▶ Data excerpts
----------
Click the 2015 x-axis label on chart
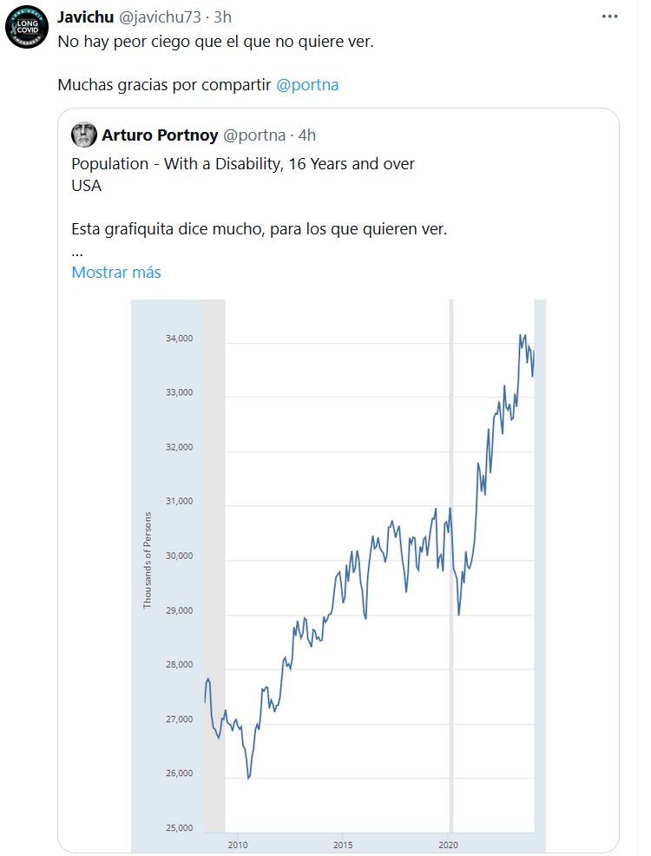Viewport: 651px width, 856px height. pyautogui.click(x=343, y=844)
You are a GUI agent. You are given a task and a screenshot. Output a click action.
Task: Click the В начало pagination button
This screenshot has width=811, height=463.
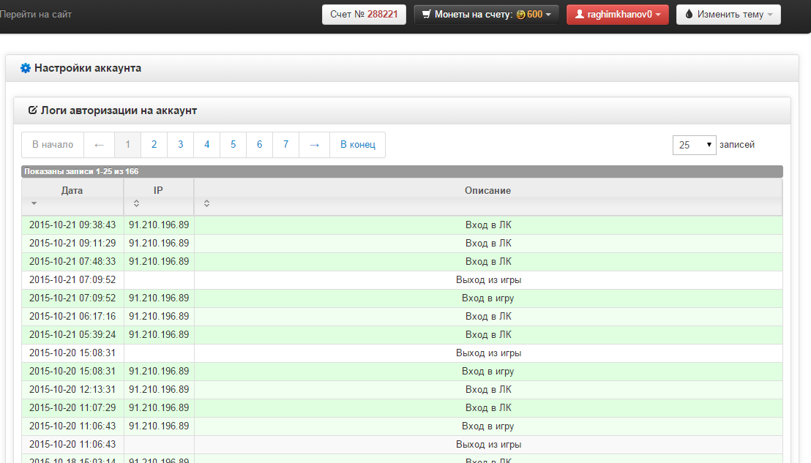click(x=53, y=145)
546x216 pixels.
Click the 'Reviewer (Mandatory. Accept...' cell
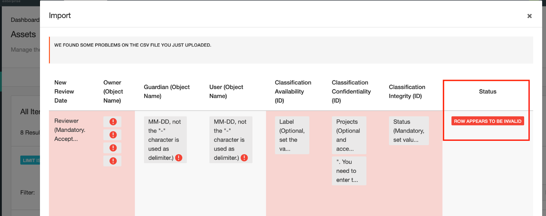tap(70, 130)
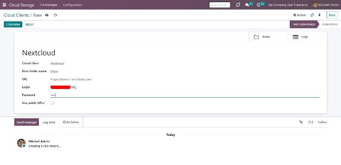Open the apps grid menu icon
The image size is (341, 165).
pos(4,5)
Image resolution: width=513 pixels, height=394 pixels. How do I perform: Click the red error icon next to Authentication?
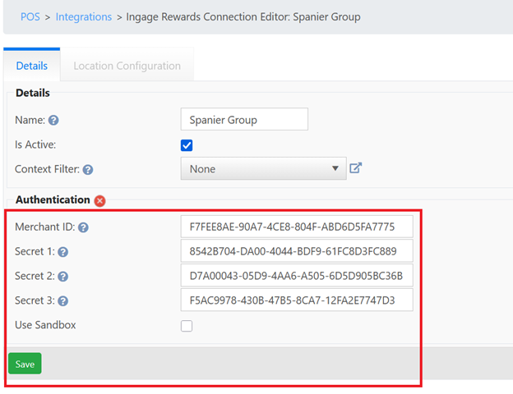[99, 200]
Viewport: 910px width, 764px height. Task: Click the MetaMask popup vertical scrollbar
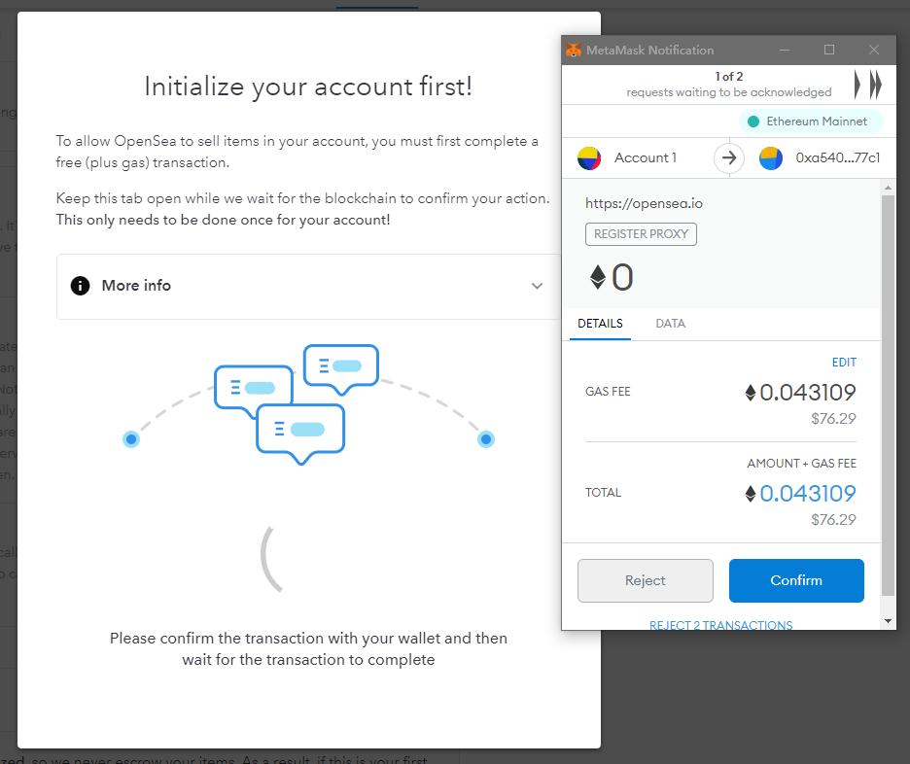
----------
▶ Problem
Could the data be reproduced exactly, with the pictures omitted?

▶ Answer area
Click the 2015 x-axis label on chart
Viewport: 651px width, 856px height. pyautogui.click(x=343, y=844)
You are a GUI agent. You are given a task and a screenshot. Output a click action.
Task: Click the В начало pagination button
This screenshot has width=811, height=463.
click(x=53, y=145)
546x216 pixels.
Click the 'Reviewer (Mandatory. Accept...' cell
tap(70, 130)
Open the apps grid menu icon
The image size is (341, 165).
pos(4,5)
Image resolution: width=513 pixels, height=394 pixels. How do I perform: Click the red error icon next to Authentication?
[99, 200]
Viewport: 910px width, 764px height. Task: Click the MetaMask popup vertical scrollbar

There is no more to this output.